L'originalité de ce roman tient essentiellement à sa construction et à son style. C'est une entreprise de déconstruction systématique de tous les codes narratifs. Ainsi, l'auteur présente les chapitres racontés du point de vue du tueur à la 2e personne, comme s'il s'adressait directement à lui. De même, d'autres chapitres sont narrés à la première personne sans que l'on sache, sinon à la toute fin, quel personnage se cache derrière ce je. On passe du passé simple au présent, parfois même d'un paragraphe au suivant, sans qu'un saut dans le temps ne l'impose. Et, bien sûr, d'un chapitre à l'autre (et ils sont nombreux, car assez courts), on change de point de vue - heureusement que l'auteur a résisté à la tentation de l'embrouillamini total en identifiant systématiquement le personnage sur lequel il focalise pour ce chapitre. Ajoutez flashbacks et flashforwards et vous comprendrez qu'on sort de cette lecture avec le vertige!

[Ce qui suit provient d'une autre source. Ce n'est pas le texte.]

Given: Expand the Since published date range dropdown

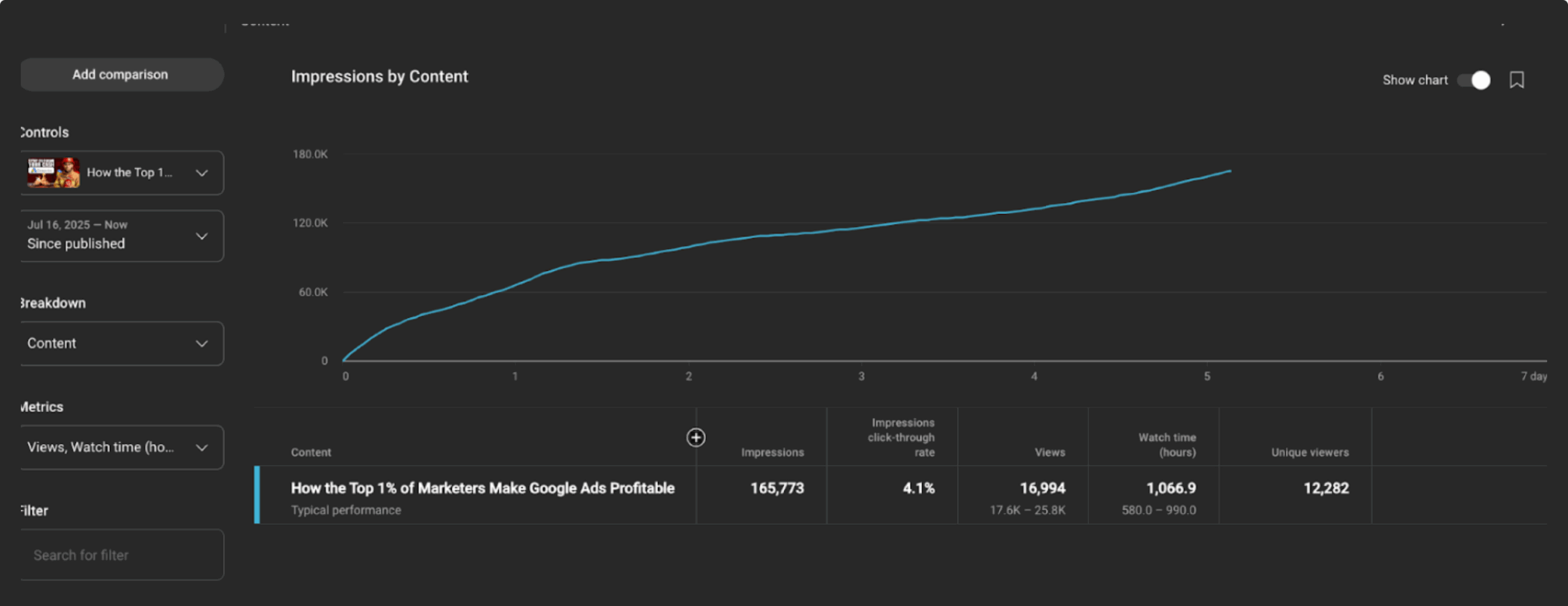Looking at the screenshot, I should coord(202,236).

J'imagine que la plupart des romanciers pensent d'abord leur intrigue de façon linéaire, puis la compliquent au moment de la rédaction par des fausses pistes, des intrigues secondaires, des demi-mots et des astuces dans l'ordre de présentation des éléments. Ici, Drvenkar pousse un cran plus loin: il complique l'intrigue par sa façon même de nous la raconter. Une bonne partie de l'énergie de lecture consiste à se demander de qui on parle ou encore qui parle avant même de se demander ce qui se passe.

Une fois dépouillée de ces artifices de présentation, l'intrigue est assez classique, même si parfois tirée par les cheveux, bien servie par des personnages solidement campés et, pour la plupart, attachants. L'amitié entre quatre de ces personnages, qui est au coeur du roman, est présentée avec sensibilité qui la rend touchante. La réflexion sur les thèmes jumeaux de la vengeance et du pardon est juste et s'éloigne du moralisme éculé que l'on retrouve trop souvent dans le polar.

Ne vous attendez pas à une lecture reposante. Un parti pris romanesque aussi tranché est même souvent irritant. On aime ou on n'aime pas. Mais on ne restera certainement pas indifférent à l'originalité profonde de ce roman, voire à sa narration révolutionnaire.